Source data:
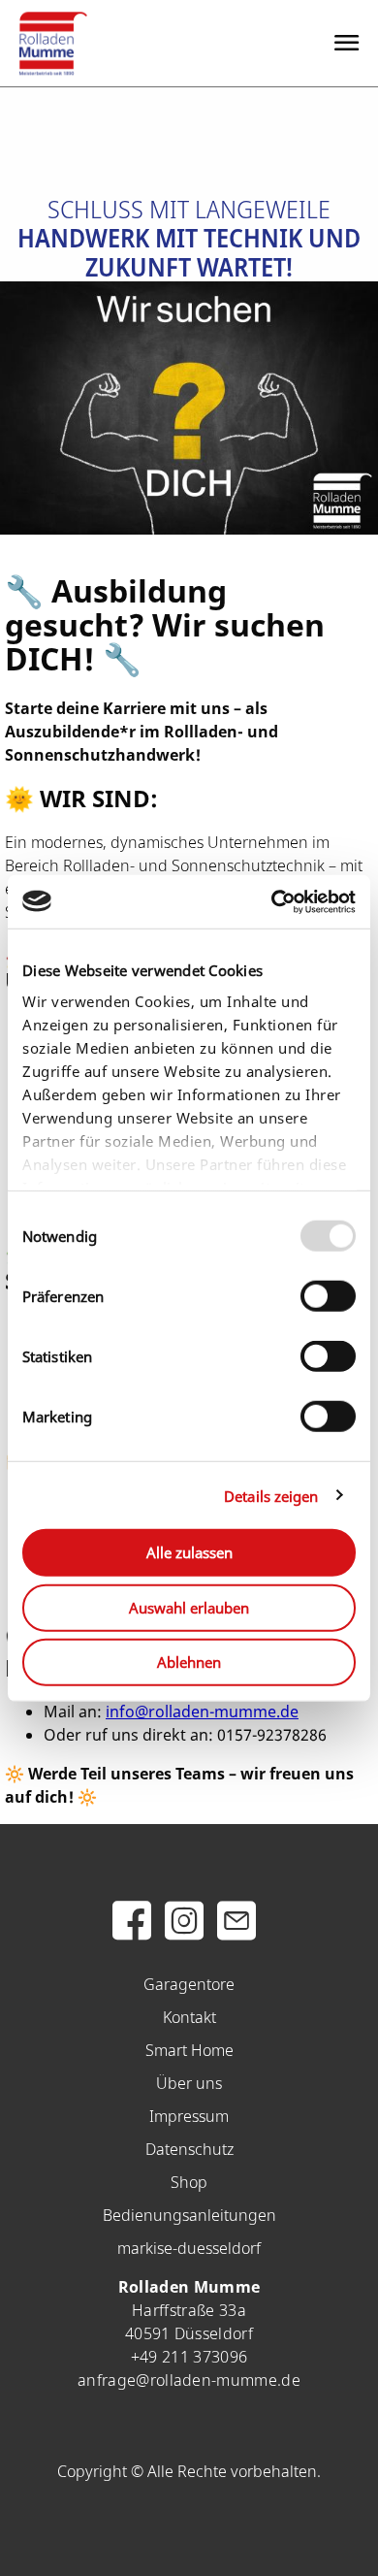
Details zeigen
--
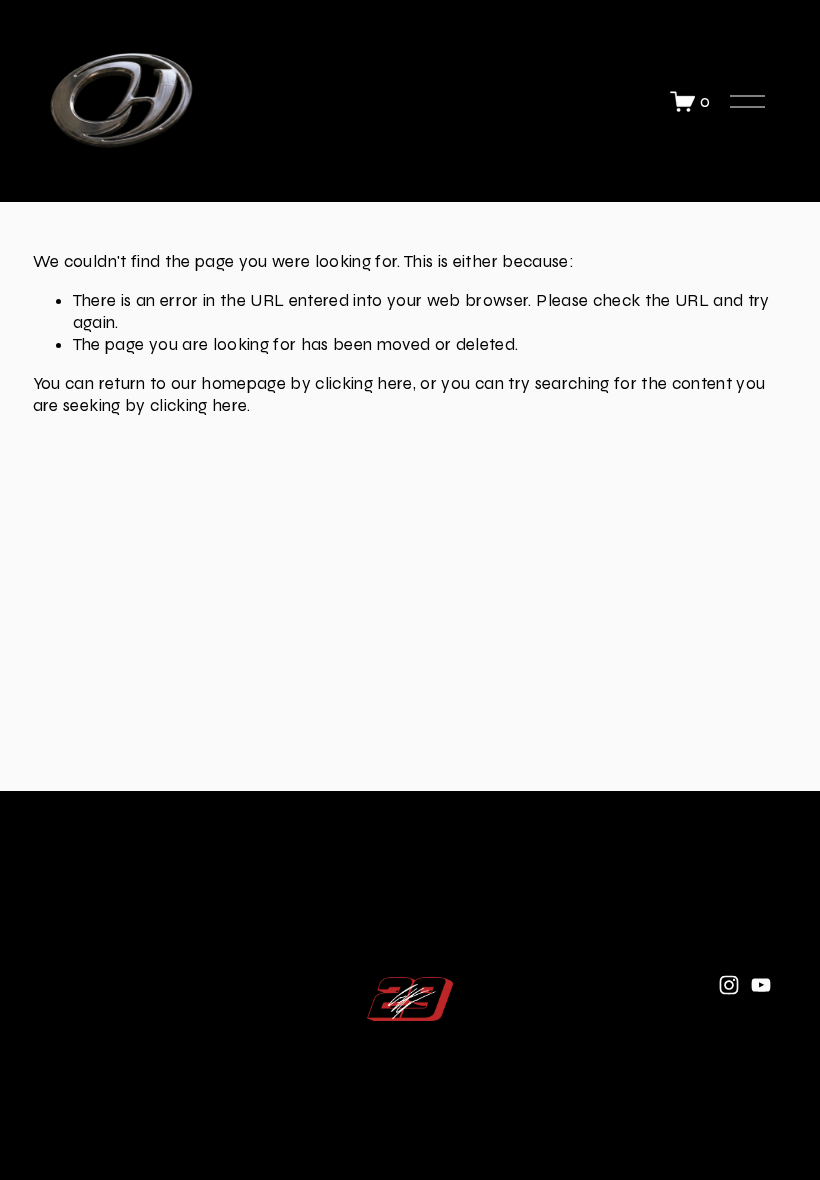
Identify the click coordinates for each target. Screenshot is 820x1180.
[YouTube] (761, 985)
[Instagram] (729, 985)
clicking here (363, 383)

About this exercise:
Your answer should consist solely of the lines above from the line with "Identify the click" to the line with "clicking here (363, 383)", both included, reproduced exactly.

Answer to this task:
Identify the click coordinates for each target. Screenshot is 820x1180.
[YouTube] (761, 985)
[Instagram] (729, 985)
clicking here (363, 383)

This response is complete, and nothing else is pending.